Sinar mengangguk. "I'm fine, thank you. Ini mau bangun lagi, Kak. Nggak apa-apa, kok." Lalu, dia berusaha bangun, sialnya, lutut langsung nyeri. Suara rintihan pun tak bisa disembunyikan.

"Fine gimana, kamunya kesakitan gitu. Sini aku bantu kamu." Viscy membantu Sinar berdiri. Setelah berhasil berdiri, dia menaikkan satu tangan Sinar ke pundaknya. "Kamu coba jalan dulu, kalo sakit biar aku bopong," ucapnya.

"Dibilangin aku baik-baik aja, Kak. I'm fine. Lihat, nih, aku jal––aduh, aduh." Sinar meringis sakit saat berusaha jalan. Entah kakinya terkilir atau lututnya masih kaget terbentur lumayan keras.

"Tuh, kan, kaki kamu sakit."

Tanpa aba-aba Viscy menggendong Sinar sampai meja yang berada searah dengan pintu keluar. Viscy mendudukkan Sinar di kursi, sedangkan dia berjongkok untuk memastikan luka bagian mana yang menyebabkan Sinar kesakitan. Viscy menyentuh pergelangan kaki Sinar.

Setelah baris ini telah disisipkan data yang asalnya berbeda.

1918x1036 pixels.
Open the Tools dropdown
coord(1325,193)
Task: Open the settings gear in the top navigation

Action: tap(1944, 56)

"Ini kalo aku tekan sakit nggak?" Viscy mendongak, memastikan jawaban Sinar.

"Nggak, Kak. Mungkin cuma kaget aja makanya sakit."

"Coba kamu naikin celananya sampai batas lutut. Biar dilihat luka nggak," suruh Viscy.

"Nggak apa-apa, kok, Kak. Dijamin fine."

Sinar menuruti yang diminta Viscy, menaiki celananya sampai batas lutut. Yang dikira akan fine-fine saja ternyata tidak. Bagian lutut cukup merah. Sinar nyengir waktu Vicsy bersedekap di dada.

"Tunggu di sini. Aku mintain obat untuk lutut kamu."

"Nggak usah, Kak. Nanti juga––ih ... malah ngeluyur pergi. Padahal kaki gue kaki baja. Dia nggak tau apa gue keturunan Cyborg?" Sinar menggerutu. Dia tidak enak kalau Viscy sampai pergi mengambilkan obat untuknya. Namun, dia lebih tidak enak kalau main pergi begitu saja. Mau tidak mau Sinar menunggu di perpustakaan.

Beberapa menit kemudian Viscy datang membawa obat untuk mengobati luka merah atau biru-biru. Viscy mengolesi obat tersebut di bagian lutut Sinar sambil diurut pelan. Sinar diam menahan nyeri.

Ketika luka sedang diobati, ada Panca di belakang mereka yang memotret kebersamaan itu. Panca ingin menghampiri Viscy di perpustakaan dan malah melihat sesuatu yang tak terduga. Kedekatan antara Sinar dan Viscy sangat jelas meskipun gambar hanya diambil dari samping. Lalu, Panca mengirimkan foto dua insan tersebut kepada sang kakak.

👔👔👔

"Kamu nggak mau gendong Famila, Sinar?" Amanda menawarkan. Ini sudah kedua kalinya. Sinar tetap menggeleng.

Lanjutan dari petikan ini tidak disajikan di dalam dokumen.